For each charged particle generated by the bare physics simulation (which can be selected at will by the user) which is either stable or decays weakly, SGV calculates which of the tracking-detector surfaces the track helix intersects. From the list of those surfaces, the program analytically calculates the precision with which the parameters of the track can be measured. This calculation includes the multiple-scattering in the traversed surfaces, and the measurement precision at each surface that measures the track position.

Each particle (neutral or charged) is also followed to its intersection with the calorimeters.

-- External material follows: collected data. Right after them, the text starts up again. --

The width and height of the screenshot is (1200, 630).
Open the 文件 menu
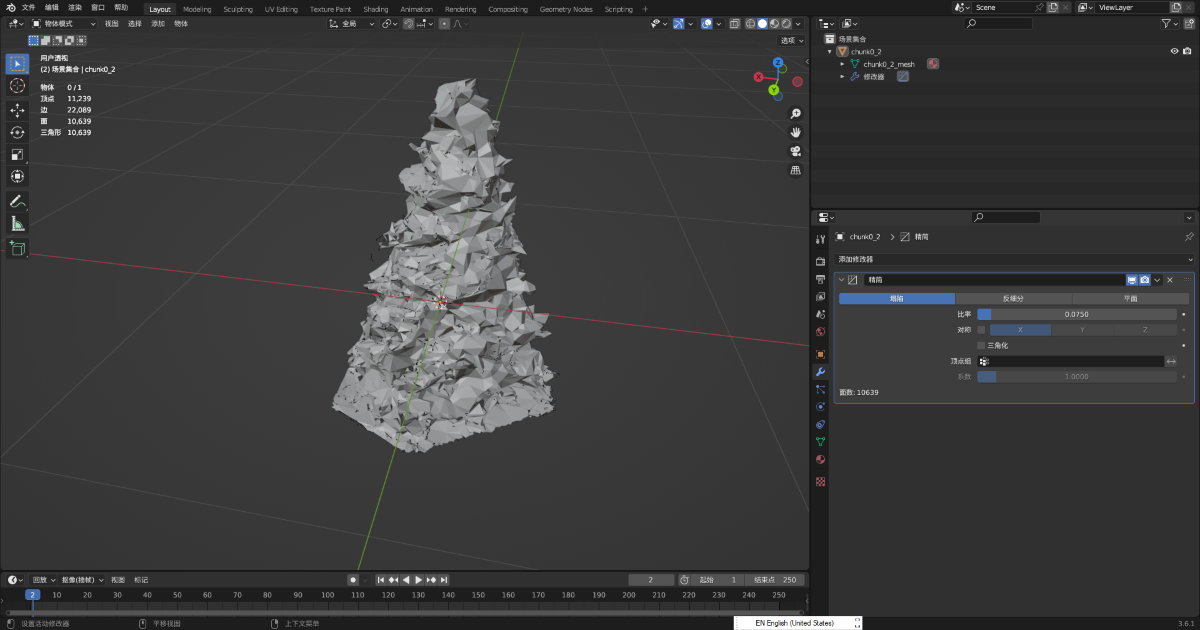pyautogui.click(x=28, y=7)
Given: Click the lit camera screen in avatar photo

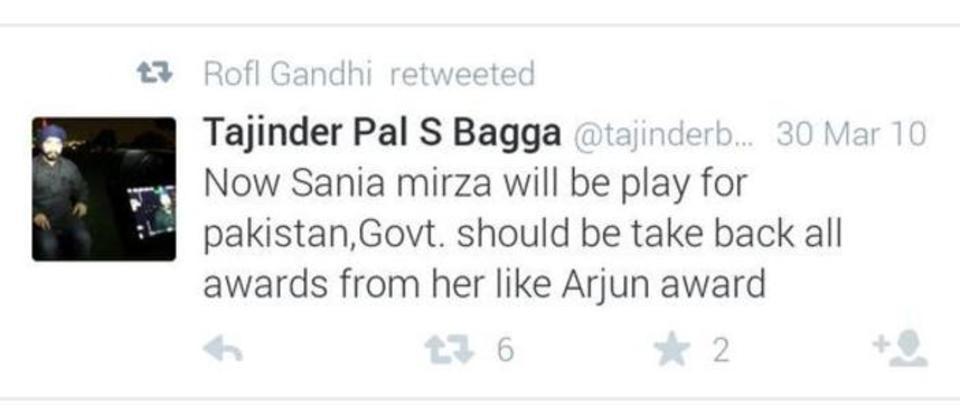Looking at the screenshot, I should pos(152,210).
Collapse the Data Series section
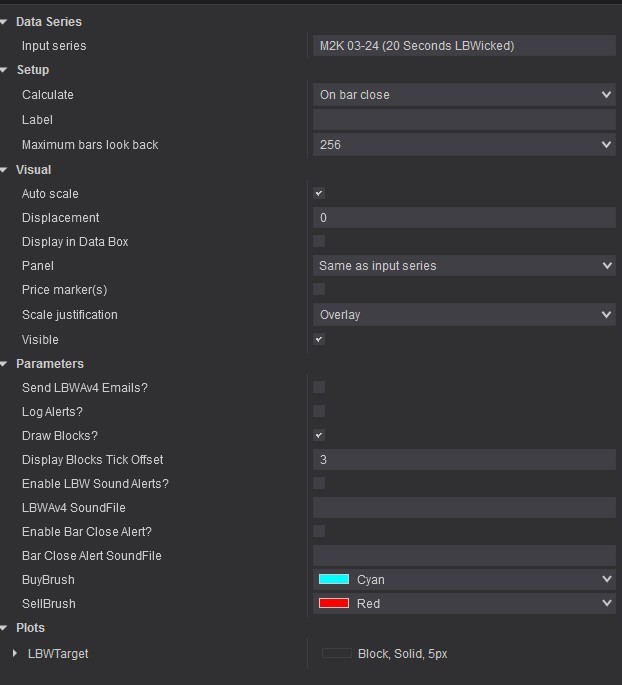 (x=5, y=21)
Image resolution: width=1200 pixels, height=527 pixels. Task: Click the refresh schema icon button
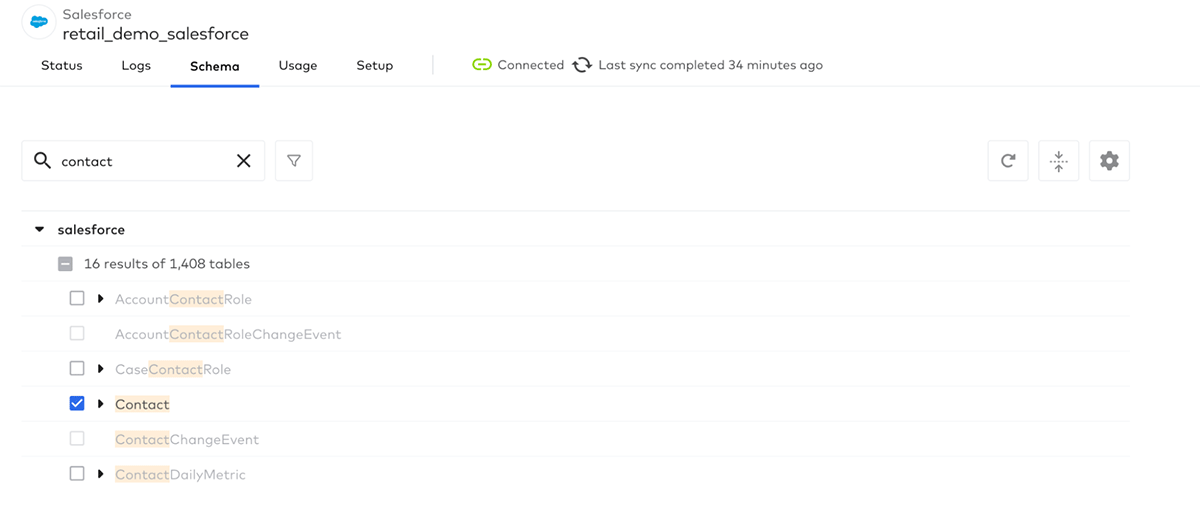pos(1008,161)
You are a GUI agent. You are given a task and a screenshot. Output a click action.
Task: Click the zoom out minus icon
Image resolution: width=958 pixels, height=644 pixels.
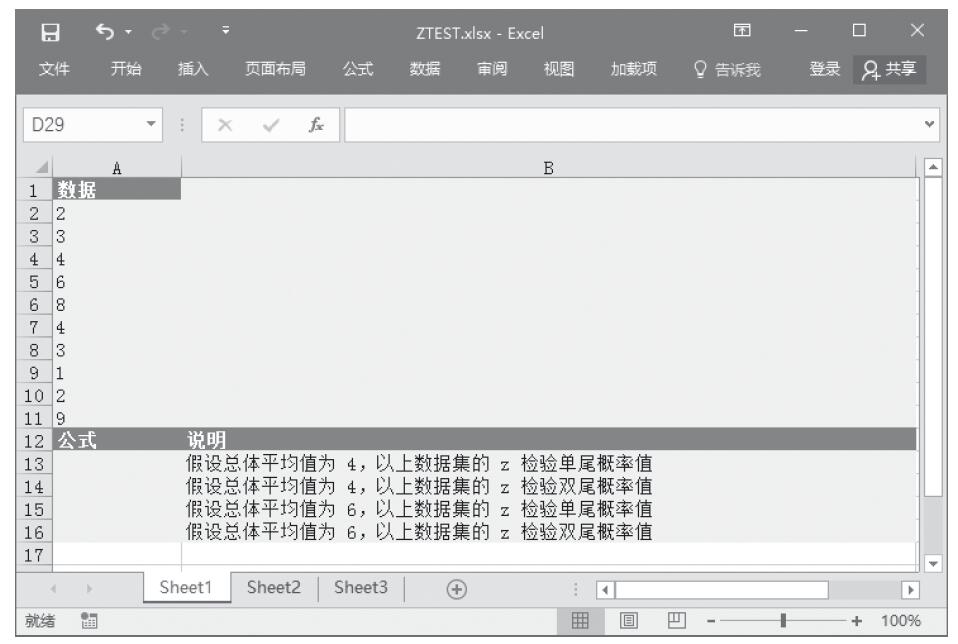pyautogui.click(x=710, y=621)
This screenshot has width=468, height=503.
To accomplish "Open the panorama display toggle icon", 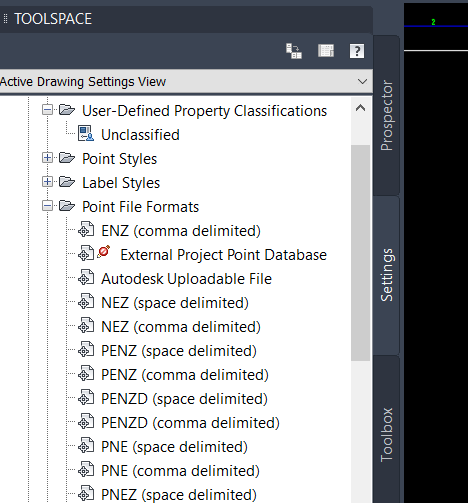I will point(326,51).
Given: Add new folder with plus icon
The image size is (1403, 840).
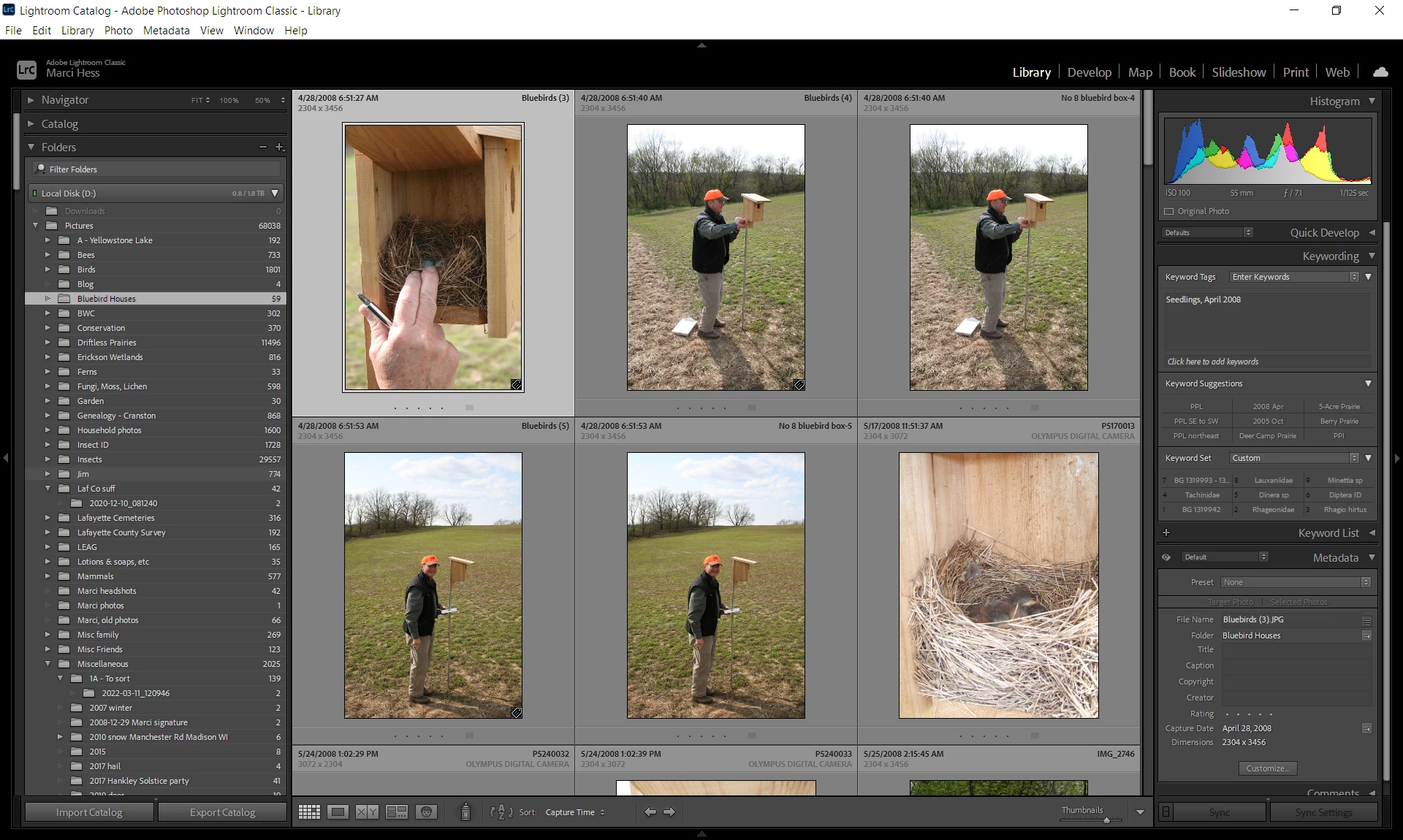Looking at the screenshot, I should click(279, 147).
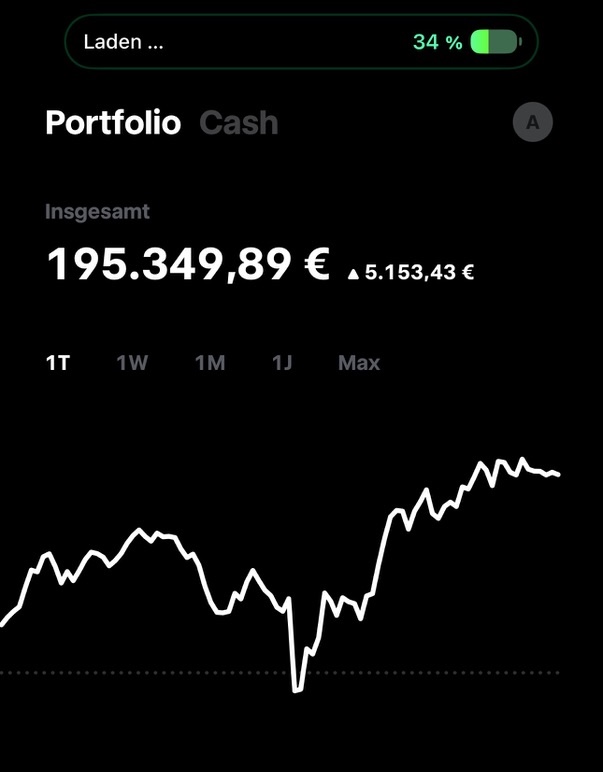Switch to the Portfolio tab
Image resolution: width=603 pixels, height=772 pixels.
pyautogui.click(x=113, y=123)
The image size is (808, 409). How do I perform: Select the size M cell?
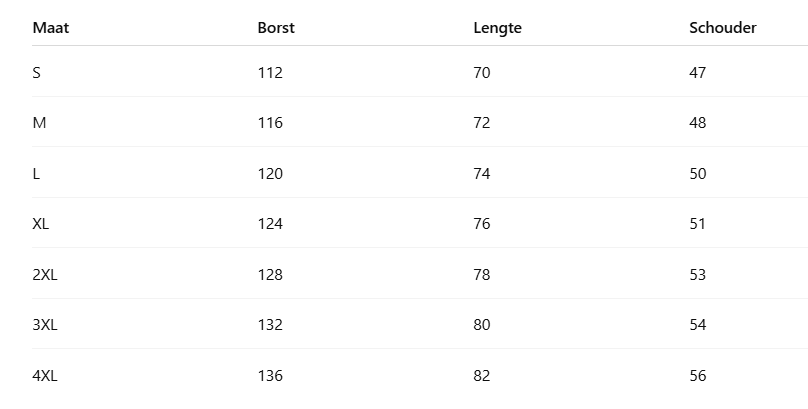coord(39,123)
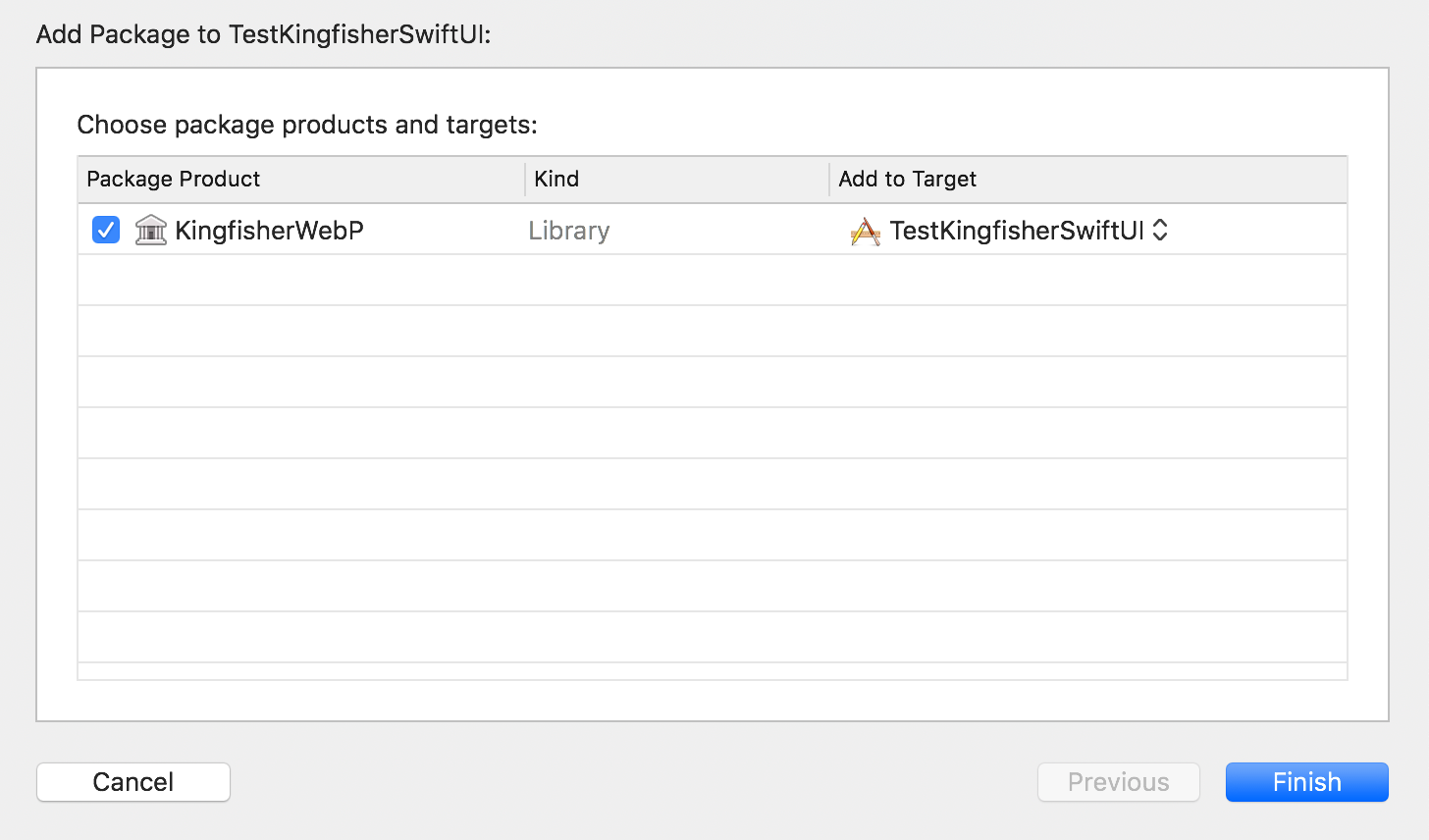Open the target popup via its up-down arrows
The height and width of the screenshot is (840, 1429).
pos(1160,230)
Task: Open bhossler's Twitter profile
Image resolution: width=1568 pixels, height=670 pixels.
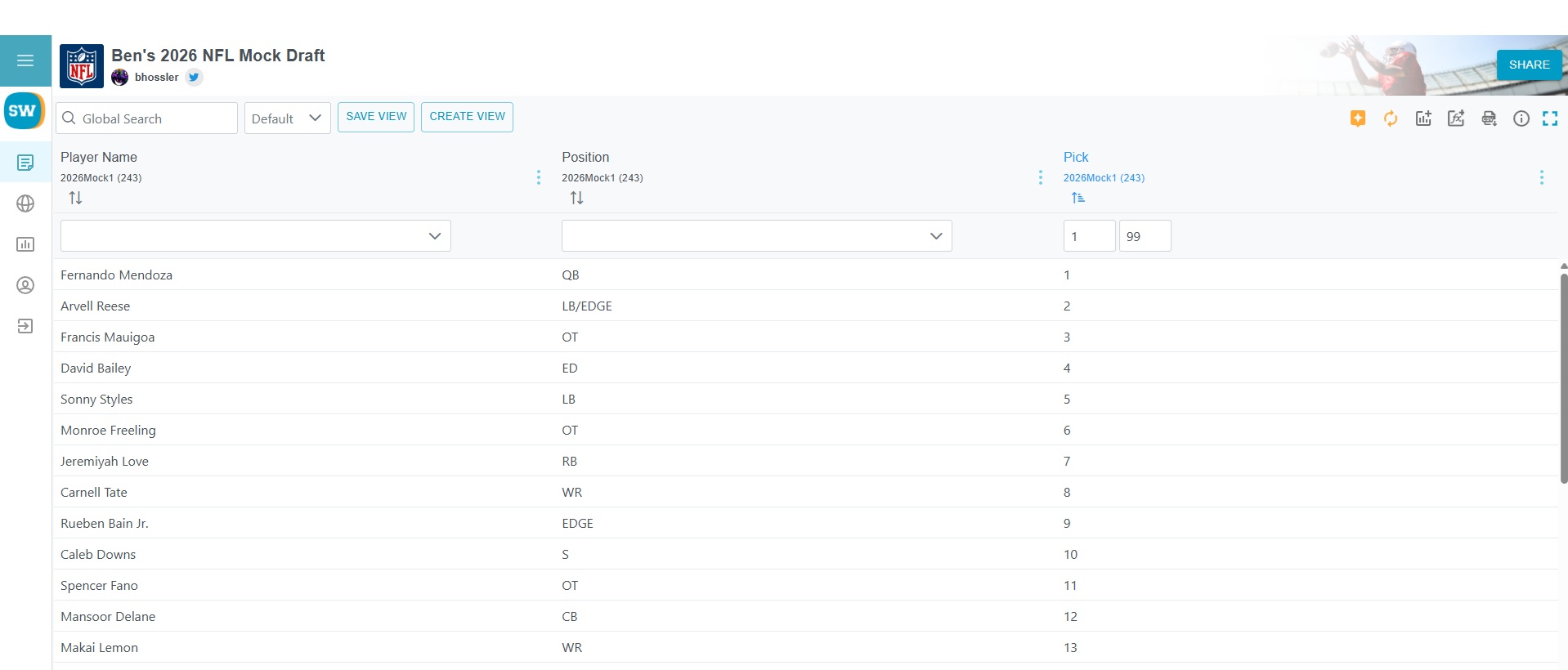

The program determines which one the particle hits first (ignoring electro-magnetic calorimeters if the particle is a hadron), and using the parameters to simulate the measured energy and the direction of the shower in the detector. Optionally, the program can also merge showers that are so close together, that they would be hard to distinguish in a real detector.

Optionally, the most important electromagnetic interactions in the detector can be generated, ie. brems-strahlung from electrons and production of ${\rm e}^{+}{\rm e}^{-}$ pairs from photons.

The user can supply routines to simulate inefficiencies and particle identification.

In the design of SGV, we kept in mind that the analysis code developed by the user should be easy to transport to an other environment, eg. the analysis program of the experiment. This was accomplished by sealing of the analysis part of SGV as a separate module, which the rest of SGV need not to know the internal workings of, nor vice versa. Hence, one can develop an analysis 'at home', write a small interface routine that reads the experimental data and formats it according to the specifications for the input to this analysis-module, and then use exactly the same analysis code on real data, or on data simulated by the full detector simulation.

We also considered the fact that, unlike most others, the user-community of particle physicist is quite fluent in programing. Hence,it is a large waste of human resources to write a program aimed at such a community as a non-transparent 'black box'. Therefor, SGV was written to be accessible for modifications at all levels, by keeping the structure clean and by extensive documentation all the way down to the individual routines.